Arquivo

Arranca o espinhoso processo de paz da Síria

Os civis sírios, como estes de Maa’rrat An-Numan, na província de Idlib, suportam todo tipo de penúria pela guerra começada há quase três anos. Foto: Shelly Kittleson/IPS
Os civis sírios, como estes de Maa’rrat An-Numan, na província de Idlib, suportam todo tipo de penúria pela guerra começada há quase três anos. Foto: Shelly Kittleson/IPS

 

Genebra, Suíça, 20/1/2014 – A sorte do complexo conflito armado da Síria, no qual confluem fatores religiosos e étnicos, junto a pressões dos países vizinhos e interesses estratégicos de grandes potências, começará a ser definida a partir desta semana, na conferência denominada Genebra II. No dia 24, se saberá se as partes que se enfrentam na guerra da Síria aceitam uma saída negociada para o conflito de quase três anos, que já causou mais de cem mil mortes e 2,3 milhões de refugiados, enquanto outros 9,3 milhões de habitantes sobrevivem em estado de extrema falta de proteção humanitária.

Nesse dia deverão se reunir na cidade suíça os representantes do governo do presidente Bashar al Assad e as delegações das forças rebeldes que o combatem desde março de 2011. Até agora, nenhuma das duas partes deu sinais claros de sua disposição de participar das conversações, em uma dilação destinada, aparentemente, a obter a melhor posição na mesa de negociação. As perspectivas da negociação parecem ter sofrido alterações nas últimas semanas, nas quais houve combates entre essas forças opositoras e o governo.

Uma fonte, íntima conhecedora da situação interna na Síria, disse à IPS que alguns grupos de oposição pretendem obter a concessão de liberdade para combater outras forças, que também enfrentam Assad. Neste momento, parece que os rebeldes “mais moderados  estão se impondo nas operações militares contra os grupos mais radicais da Al Qaeda”, que se negam a qualquer possibilidade de um cessar-fogo, afirmou a fonte.

Problema a resolver
Dê sequência à notícia sobre o processo de paz da Síria, começando logo após a última frase do texto acima.

Dados fornecidos
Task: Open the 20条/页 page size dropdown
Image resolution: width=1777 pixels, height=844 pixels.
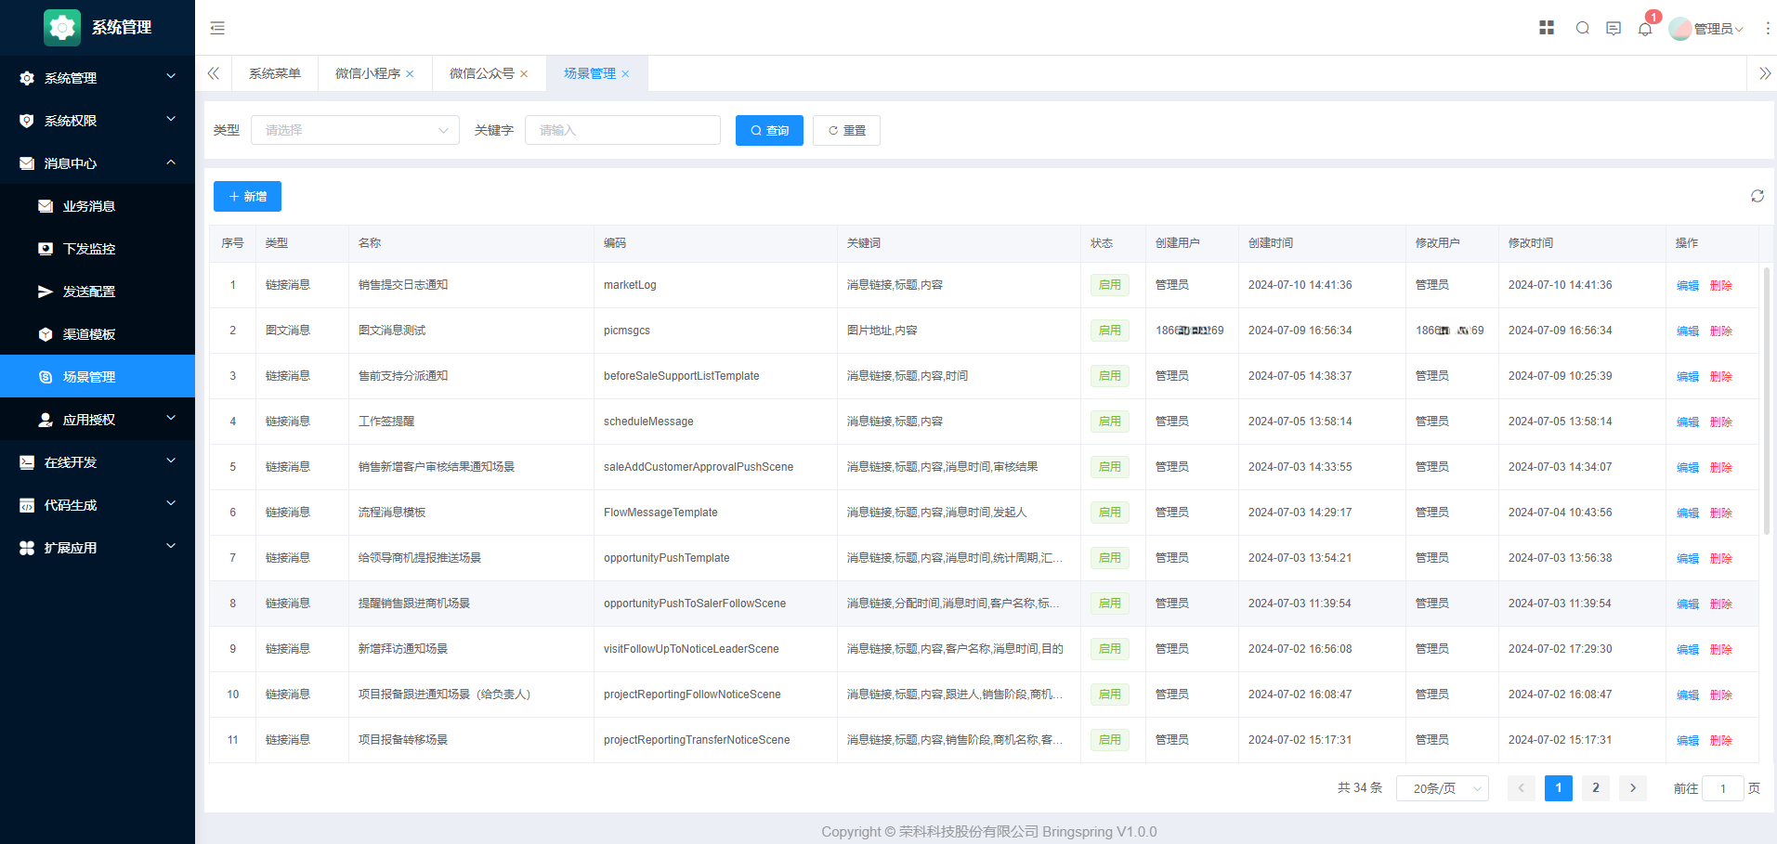Action: [x=1442, y=788]
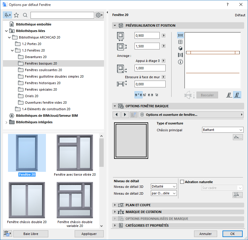Viewport: 248px width, 240px height.
Task: Open the favorites star panel
Action: click(x=17, y=15)
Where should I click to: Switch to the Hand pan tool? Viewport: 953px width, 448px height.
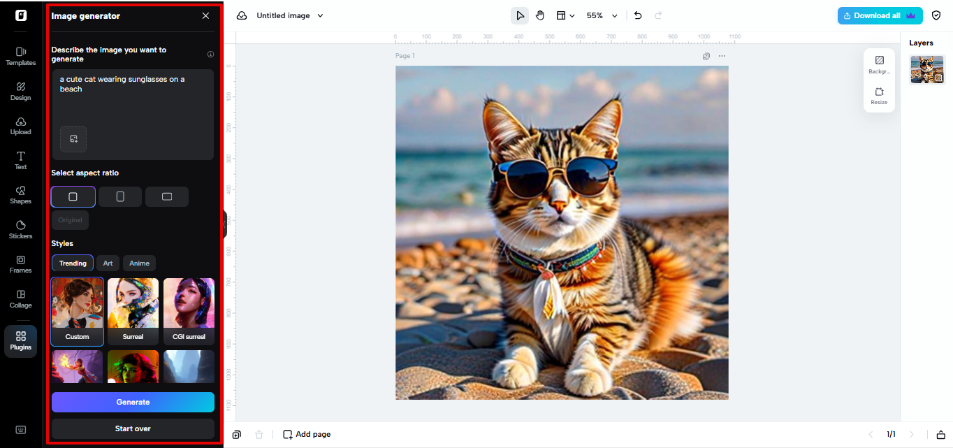540,15
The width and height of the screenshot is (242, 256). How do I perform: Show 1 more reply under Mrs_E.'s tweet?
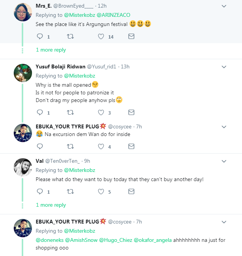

Resposta escrita
De todo modo, a conferência de Genebra II, promovida pela Organização das Nações Unidas (ONU), começará de maneira formal no dia 22, na cidade de Montreux, na região do lago Leman, o mesmo que banha Genebra no extremo oposto. Da sessão de Montreux participarão os governos de 30 países e delegados de organizações internacionais, além da ONU, com o secretário-geral, Ban Ki-moon, à frente. São esperados discursos com exortações à paz e em sua maioria críticos do regime de Assad.

Estados Unidos e Rússia intensificaram nas últimas semanas suas iniciativas para encaminhar a negociação com dois objetivos primordiais para a primeira etapa: alcançar o cessar-fogo e habilitar corredores para envio de assistência às populações mais necessitadas. David Harland, diretor-executivo do Centro para o Diálogo Humanitário (HD), organização privada com sede em Genebra, estima que a melhor solução para enfrentar as dificuldades humanitárias é distribuir a ajuda com a cooperação do governo e de todas as partes. “Isso não ocorre atualmente, quando numerosos comboios transportando ajuda são bloqueados”, lamentou.

A maioria foi detida por não contar com autorização do governo de Damasco, porque foram interceptadas pelos combatentes, por grupos criminosos ou por extremistas, acrescentou Harland. “Atualmente é muito difícil trabalhar em questões humanitárias dentro das zonas controladas pela oposição”, explicou.

Na antessala da conferência, considera-se que o cessar-fogo é muito possível em áreas onde a oposição está cercada, como na região de Hula e na cidade de Homs, na província de mesmo nome, oeste do país. também é factível em pontos onde o governo retém posições dentro de território controlado pela oposição, como ocorre em lugares como Dar’a e Dayr Az Zawr, a nordeste, e Idlib, ao norte.

O Centro HD é uma organização de baixo perfil público que presta com êxito serviços de mediação e se especializa em conflitos armados. No caso da Síria, Harland, ex-diplomata neozelandês, manteve reuniões com Assad e com dirigentes da oposição armada. Com esses antecedentes, afirmou que “Genebra II não porá fim à guerra”, enfatizando que “não pode”.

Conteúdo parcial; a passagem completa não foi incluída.